* PROVIDED INFORMATION *
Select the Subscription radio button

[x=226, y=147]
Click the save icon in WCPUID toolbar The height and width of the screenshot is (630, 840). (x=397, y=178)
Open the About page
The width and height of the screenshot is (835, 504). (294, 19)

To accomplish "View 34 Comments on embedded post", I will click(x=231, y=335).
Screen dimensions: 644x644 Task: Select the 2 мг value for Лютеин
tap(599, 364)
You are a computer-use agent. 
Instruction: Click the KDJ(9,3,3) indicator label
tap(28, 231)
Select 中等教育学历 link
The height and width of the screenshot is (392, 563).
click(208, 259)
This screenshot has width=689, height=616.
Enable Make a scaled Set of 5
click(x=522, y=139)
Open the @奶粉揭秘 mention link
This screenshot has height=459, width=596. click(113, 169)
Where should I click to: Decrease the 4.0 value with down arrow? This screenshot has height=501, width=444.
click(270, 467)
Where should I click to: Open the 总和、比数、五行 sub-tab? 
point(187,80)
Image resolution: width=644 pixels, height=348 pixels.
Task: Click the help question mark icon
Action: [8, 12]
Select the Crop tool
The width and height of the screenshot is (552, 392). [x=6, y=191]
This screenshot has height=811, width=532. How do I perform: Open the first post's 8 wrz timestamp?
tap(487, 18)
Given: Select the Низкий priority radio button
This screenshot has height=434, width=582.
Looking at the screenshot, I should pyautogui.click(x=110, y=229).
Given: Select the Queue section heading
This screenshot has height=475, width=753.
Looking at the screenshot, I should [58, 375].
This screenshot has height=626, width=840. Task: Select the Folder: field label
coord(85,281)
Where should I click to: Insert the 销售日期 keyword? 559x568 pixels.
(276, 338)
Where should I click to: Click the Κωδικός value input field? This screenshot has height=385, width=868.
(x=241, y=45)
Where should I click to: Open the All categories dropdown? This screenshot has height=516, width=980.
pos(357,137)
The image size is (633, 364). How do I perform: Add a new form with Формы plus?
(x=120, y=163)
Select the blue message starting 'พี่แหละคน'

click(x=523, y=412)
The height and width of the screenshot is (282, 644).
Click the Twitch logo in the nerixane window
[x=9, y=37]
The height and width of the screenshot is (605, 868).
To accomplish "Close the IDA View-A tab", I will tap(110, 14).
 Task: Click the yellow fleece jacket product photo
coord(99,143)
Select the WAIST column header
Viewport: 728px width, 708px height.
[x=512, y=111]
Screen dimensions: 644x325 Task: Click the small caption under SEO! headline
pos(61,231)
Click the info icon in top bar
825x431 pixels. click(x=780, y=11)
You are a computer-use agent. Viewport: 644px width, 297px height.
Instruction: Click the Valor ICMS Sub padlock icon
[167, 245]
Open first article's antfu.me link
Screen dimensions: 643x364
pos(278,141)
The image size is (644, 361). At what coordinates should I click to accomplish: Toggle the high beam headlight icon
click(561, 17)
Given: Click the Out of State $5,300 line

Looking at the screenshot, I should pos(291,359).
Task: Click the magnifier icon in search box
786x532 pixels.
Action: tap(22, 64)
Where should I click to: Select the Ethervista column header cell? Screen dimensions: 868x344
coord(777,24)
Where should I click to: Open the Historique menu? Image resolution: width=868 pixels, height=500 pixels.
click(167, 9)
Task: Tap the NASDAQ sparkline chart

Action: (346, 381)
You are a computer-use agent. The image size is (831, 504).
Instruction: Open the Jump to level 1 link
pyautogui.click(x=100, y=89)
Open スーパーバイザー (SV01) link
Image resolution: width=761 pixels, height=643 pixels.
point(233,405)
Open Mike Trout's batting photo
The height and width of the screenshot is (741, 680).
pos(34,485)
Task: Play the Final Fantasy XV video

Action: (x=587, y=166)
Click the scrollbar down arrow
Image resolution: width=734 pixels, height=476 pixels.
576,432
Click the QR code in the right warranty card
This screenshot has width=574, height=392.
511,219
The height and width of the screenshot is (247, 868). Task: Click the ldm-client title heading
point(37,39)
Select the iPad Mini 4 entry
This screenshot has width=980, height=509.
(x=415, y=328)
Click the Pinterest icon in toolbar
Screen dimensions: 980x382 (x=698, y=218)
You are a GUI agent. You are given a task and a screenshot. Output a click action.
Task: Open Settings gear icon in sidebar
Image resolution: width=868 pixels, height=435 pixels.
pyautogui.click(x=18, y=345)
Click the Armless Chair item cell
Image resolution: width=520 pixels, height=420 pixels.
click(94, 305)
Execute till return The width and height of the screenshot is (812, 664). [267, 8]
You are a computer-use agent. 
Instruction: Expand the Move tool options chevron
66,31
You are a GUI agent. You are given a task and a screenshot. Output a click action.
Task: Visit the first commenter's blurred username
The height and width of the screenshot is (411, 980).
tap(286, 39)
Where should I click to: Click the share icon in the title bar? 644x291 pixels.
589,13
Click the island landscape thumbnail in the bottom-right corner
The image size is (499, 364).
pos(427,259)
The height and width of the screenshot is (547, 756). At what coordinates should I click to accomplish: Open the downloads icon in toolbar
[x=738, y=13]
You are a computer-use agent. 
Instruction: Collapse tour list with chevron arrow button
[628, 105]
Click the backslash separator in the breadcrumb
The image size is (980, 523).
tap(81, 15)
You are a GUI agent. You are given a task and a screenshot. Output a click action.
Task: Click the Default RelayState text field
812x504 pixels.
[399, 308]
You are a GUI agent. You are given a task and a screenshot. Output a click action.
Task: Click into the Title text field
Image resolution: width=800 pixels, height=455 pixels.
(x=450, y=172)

* DIRECTIONS *
Would you return the whole listing exactly as written?

* RESPONSE AREA *
Select the Subscription radio button

[x=226, y=147]
Click the save icon in WCPUID toolbar The height and width of the screenshot is (630, 840). (x=397, y=178)
Open the About page
The width and height of the screenshot is (835, 504). (294, 19)

To accomplish "View 34 Comments on embedded post", I will click(x=231, y=335).
Screen dimensions: 644x644 Task: Select the 2 мг value for Лютеин
tap(599, 364)
You are a computer-use agent. 
Instruction: Click the KDJ(9,3,3) indicator label
tap(28, 231)
Select 中等教育学历 link
The height and width of the screenshot is (392, 563).
click(208, 259)
This screenshot has width=689, height=616.
Enable Make a scaled Set of 5
click(x=522, y=139)
Open the @奶粉揭秘 mention link
This screenshot has height=459, width=596. click(113, 169)
Where should I click to: Decrease the 4.0 value with down arrow? This screenshot has height=501, width=444.
click(270, 467)
Where should I click to: Open the 总和、比数、五行 sub-tab? 
point(187,80)
Image resolution: width=644 pixels, height=348 pixels.
Task: Click the help question mark icon
Action: [8, 12]
Select the Crop tool
The width and height of the screenshot is (552, 392). [x=6, y=191]
This screenshot has height=811, width=532. How do I perform: Open the first post's 8 wrz timestamp?
tap(487, 18)
Given: Select the Низкий priority radio button
This screenshot has height=434, width=582.
Looking at the screenshot, I should pyautogui.click(x=110, y=229).
Given: Select the Queue section heading
This screenshot has height=475, width=753.
Looking at the screenshot, I should [58, 375].
This screenshot has height=626, width=840. Task: Select the Folder: field label
coord(85,281)
Where should I click to: Insert the 销售日期 keyword? 559x568 pixels.
(276, 338)
Where should I click to: Click the Κωδικός value input field? This screenshot has height=385, width=868.
(x=241, y=45)
Where should I click to: Open the All categories dropdown? This screenshot has height=516, width=980.
pos(357,137)
The image size is (633, 364). How do I perform: Add a new form with Формы plus?
(x=120, y=163)
Select the blue message starting 'พี่แหละคน'

click(x=523, y=412)
The height and width of the screenshot is (282, 644).
Click the Twitch logo in the nerixane window
[x=9, y=37]
The height and width of the screenshot is (605, 868).
To accomplish "Close the IDA View-A tab", I will tap(110, 14).
 Task: Click the yellow fleece jacket product photo
coord(99,143)
Select the WAIST column header
Viewport: 728px width, 708px height.
[x=512, y=111]
Screen dimensions: 644x325 Task: Click the small caption under SEO! headline
pos(61,231)
Click the info icon in top bar
825x431 pixels. click(x=780, y=11)
You are a computer-use agent. Viewport: 644px width, 297px height.
Instruction: Click the Valor ICMS Sub padlock icon
[167, 245]
Open first article's antfu.me link
Screen dimensions: 643x364
pos(278,141)
The image size is (644, 361). At what coordinates should I click to accomplish: Toggle the high beam headlight icon
click(561, 17)
Given: Click the Out of State $5,300 line

Looking at the screenshot, I should pos(291,359).
Task: Click the magnifier icon in search box
786x532 pixels.
Action: tap(22, 64)
Where should I click to: Select the Ethervista column header cell? Screen dimensions: 868x344
coord(777,24)
Where should I click to: Open the Historique menu? Image resolution: width=868 pixels, height=500 pixels.
click(167, 9)
Task: Tap the NASDAQ sparkline chart

Action: (346, 381)
You are a computer-use agent. The image size is (831, 504).
Instruction: Open the Jump to level 1 link
pyautogui.click(x=100, y=89)
Open スーパーバイザー (SV01) link
Image resolution: width=761 pixels, height=643 pixels.
point(233,405)
Open Mike Trout's batting photo
The height and width of the screenshot is (741, 680).
pos(34,485)
Task: Play the Final Fantasy XV video

Action: (x=587, y=166)
Click the scrollbar down arrow
Image resolution: width=734 pixels, height=476 pixels.
576,432
Click the QR code in the right warranty card
This screenshot has width=574, height=392.
511,219
The height and width of the screenshot is (247, 868). Task: Click the ldm-client title heading
point(37,39)
Select the iPad Mini 4 entry
This screenshot has width=980, height=509.
(x=415, y=328)
Click the Pinterest icon in toolbar
Screen dimensions: 980x382 (x=698, y=218)
You are a GUI agent. You are given a task and a screenshot. Output a click action.
Task: Open Settings gear icon in sidebar
Image resolution: width=868 pixels, height=435 pixels.
pyautogui.click(x=18, y=345)
Click the Armless Chair item cell
Image resolution: width=520 pixels, height=420 pixels.
click(94, 305)
Execute till return The width and height of the screenshot is (812, 664). [267, 8]
You are a computer-use agent. 
Instruction: Expand the Move tool options chevron
66,31
You are a GUI agent. You are given a task and a screenshot. Output a click action.
Task: Visit the first commenter's blurred username
The height and width of the screenshot is (411, 980).
tap(286, 39)
Where should I click to: Click the share icon in the title bar? 644x291 pixels.
589,13
Click the island landscape thumbnail in the bottom-right corner
The image size is (499, 364).
pos(427,259)
The height and width of the screenshot is (547, 756). At what coordinates should I click to accomplish: Open the downloads icon in toolbar
[x=738, y=13]
You are a computer-use agent. 
Instruction: Collapse tour list with chevron arrow button
[628, 105]
Click the backslash separator in the breadcrumb
The image size is (980, 523).
tap(81, 15)
You are a GUI agent. You are given a task and a screenshot. Output a click action.
Task: Click the Default RelayState text field
812x504 pixels.
[399, 308]
You are a GUI agent. You are given a task and a screenshot. Output a click action.
Task: Click into the Title text field
Image resolution: width=800 pixels, height=455 pixels.
(x=450, y=172)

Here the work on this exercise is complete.